Ketua AVI, Johan Sumantri, mengatakan aturan tersebut diputuskan secara sepihak oleh pemerintah. Seharusnya, pemerintah mengkaji terlebih dahulu dan mengajak seluruh stakeholder industri vape untuk berdiskusi sebelum mengambil keputusan.
"Menurut saya apa yang akan dilakukan pemerintah tidak memiliki dasar ilmiah yang kuat, dan pemerintah seharusnya tidak mengambil keputusan sepihak," ujar Johan kepada Katadata.co.id saat dihubungi melalui sambungan seluler, Kamis (2/3).
Johan mengatakan, AVI hingga saat ini belum pernah menerima undangan dari pemerintah untuk membahas kebijakan tersebut. Padahal aturan tersebut berpotensi berdampak pada industri.
Rokok Elektrik Dianggap Sama dengan Rokok
Sementara itu, Draf RUU Kesehatan menyatakan pemerintah akan menganggap rokok elektrik atau vape sebagai zat adiktif yang membahayakan kesehatan perorangan, keluarga, masyarakat, dan lingkungan. Pasalnya, ini dinilai sebagai zat adiktif yang penggunaanya dapat menimbulkan kerugian bagi diri sendiri maupun masyarakat.
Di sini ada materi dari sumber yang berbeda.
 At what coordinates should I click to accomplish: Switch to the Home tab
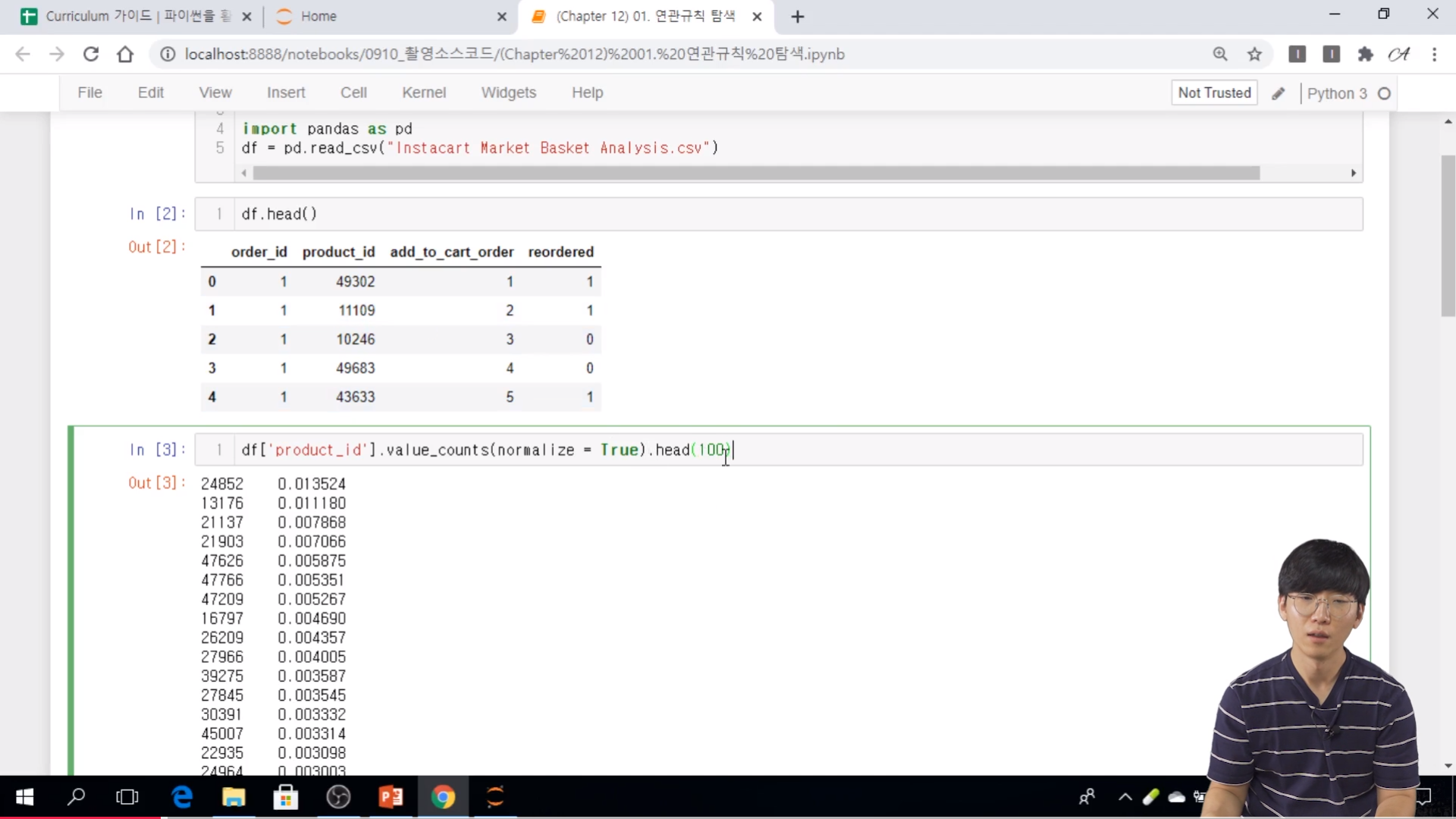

"Ketentuan lebih lanjut mengenai pengamanan zat adiktif dalam bentuk hasil tembakau dan hasil pengolahan zat adiktif lainnya sebagaimana dimaksud pada Pasal 154 ayat (6) dan ayat (7) diatur dengan Peraturan Pemerintah," seperti tertulis dalam Pasal 158 Draf RUU Kesehatan pada Rabu (1/3).
Jika UU ini jebol, ada kemungkinan para masyarakat tak bisa lagi sembarangan menghisap vape. Ini karena Pasal 157 telah mengatur adanya tempat khusus untuk merokok. Pasal tersebut melarang rokok dikonsumsi di fasilitas kesehatan, tempat belajar, tempat bermain anak, tempat peribadatan, angkutan umum, tempat kerja, serta tempat umum yang telah ditetapkan.
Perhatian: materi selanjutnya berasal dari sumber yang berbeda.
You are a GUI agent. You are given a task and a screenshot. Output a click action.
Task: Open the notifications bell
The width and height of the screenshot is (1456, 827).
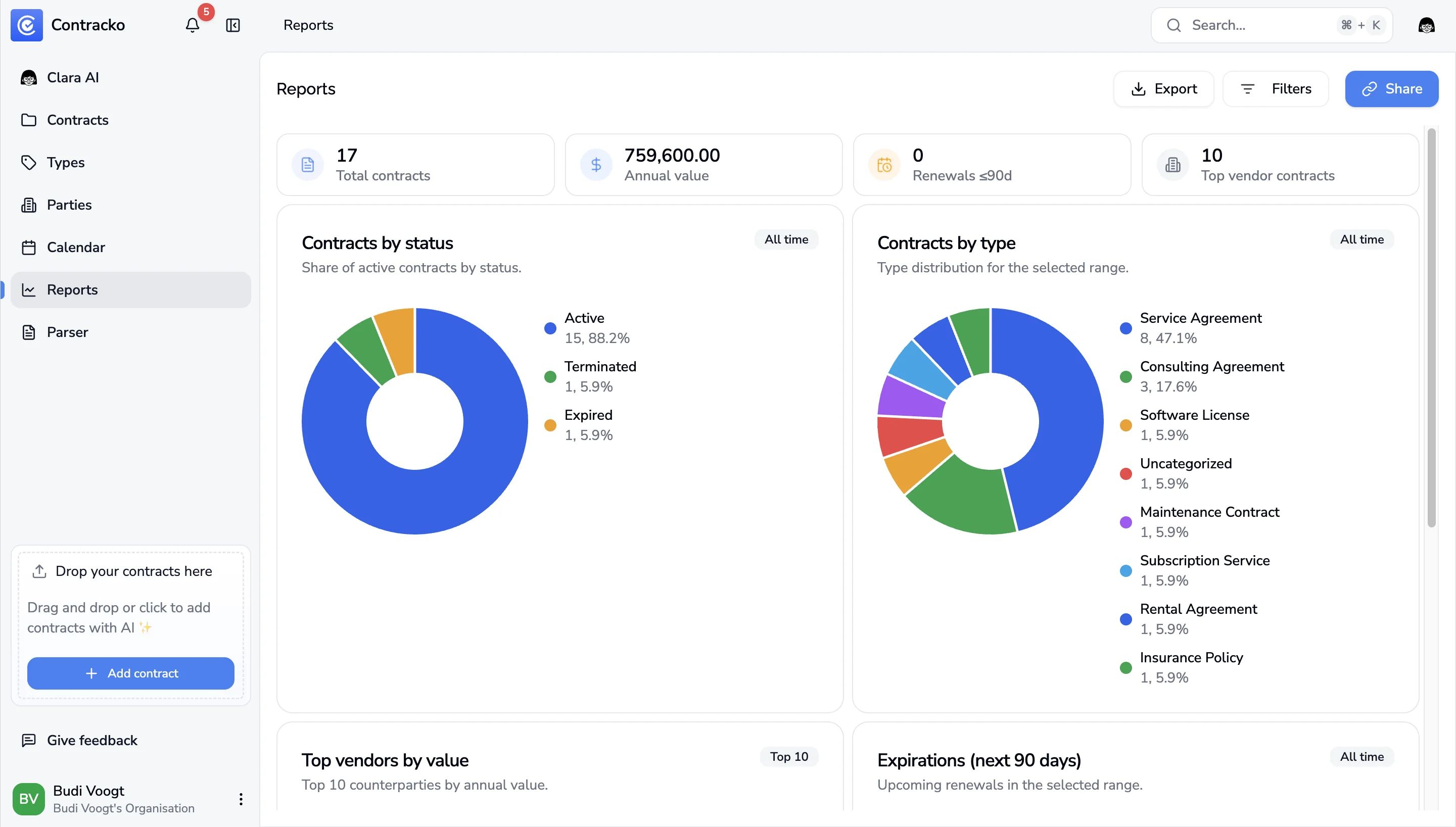point(193,26)
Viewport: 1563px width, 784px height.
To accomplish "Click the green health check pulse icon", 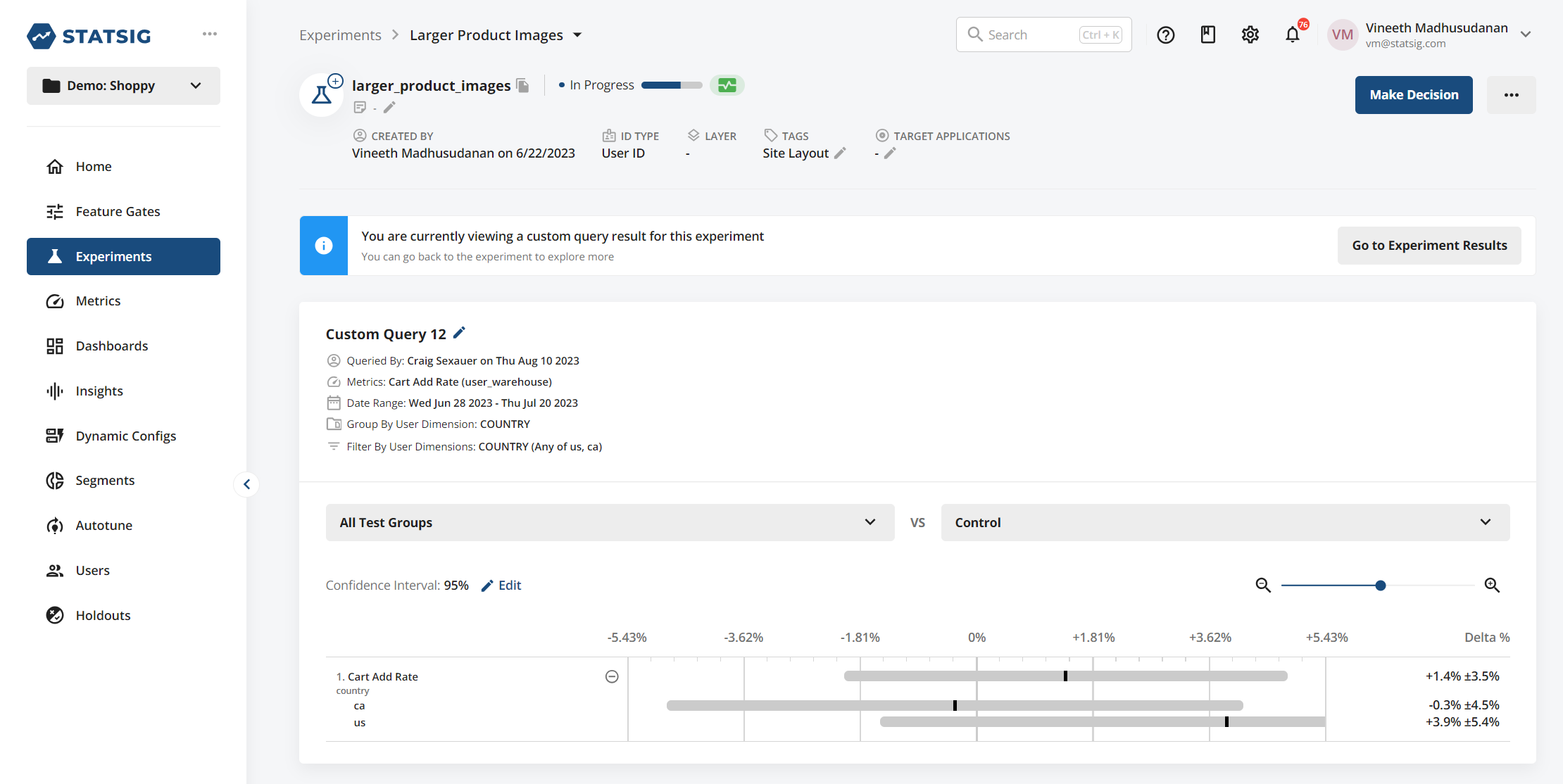I will 727,85.
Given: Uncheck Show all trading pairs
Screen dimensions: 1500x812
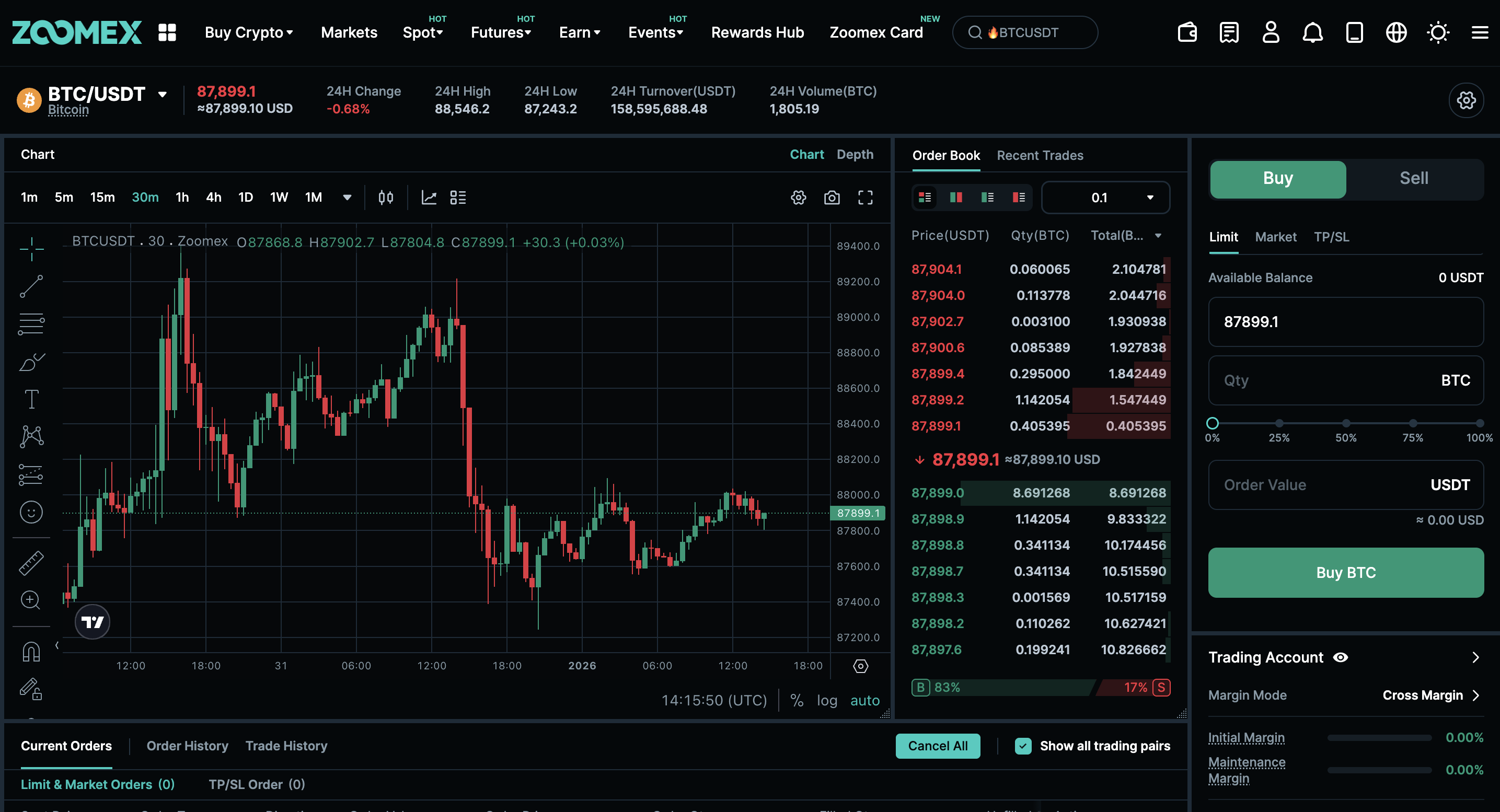Looking at the screenshot, I should pyautogui.click(x=1023, y=746).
"Pemerintah Daerah wajib menetapkan kawasan tanpa rokok di wilayahnya," demikian bunyi Pasal 157 ayat (2).
Jika disahkan, produksi, peredaran, dan konsumsi rokok elektrik harus memenuhi standar maupun persyaratan kesehatan. Artinya, setiap liquid yang dijual nantinya harus mendapatkan persetujuan dari pihak berwajib.
Sebagai informasi, Draf RUU Kesehatan tersebut telah disetujui oleh Badan Legislasi DPR. Artinya, draf tersebut hanya perlu mendapatkan persetujuan saat Sidang Paripurna sebelum menjadi Undang-Undang yang menggantikan Undang-Undang Nomor 36 Tahun 2009 tentang Kesehatan.
Wakil Ketua Badan Legislasi DPR Achmad Baidowi juga mengonfirmasikan draft tersebut. Namun ia mengatakan draf itu belum final karena harus menunggu Paripurna.
"Belum, itu baru inisiatif DPR," kata politisi yang akrab dipanggil Awiek itu kepada Katadata.co.id, Rabu (1/3).
Berdasarkan laporan Badan Pusat Statistik (BPS), pada Maret 2022 ada 2,76% penduduk Indonesia usia 5 tahun ke atas yang biasa mengonsumsi rokok elektrik setiap hari.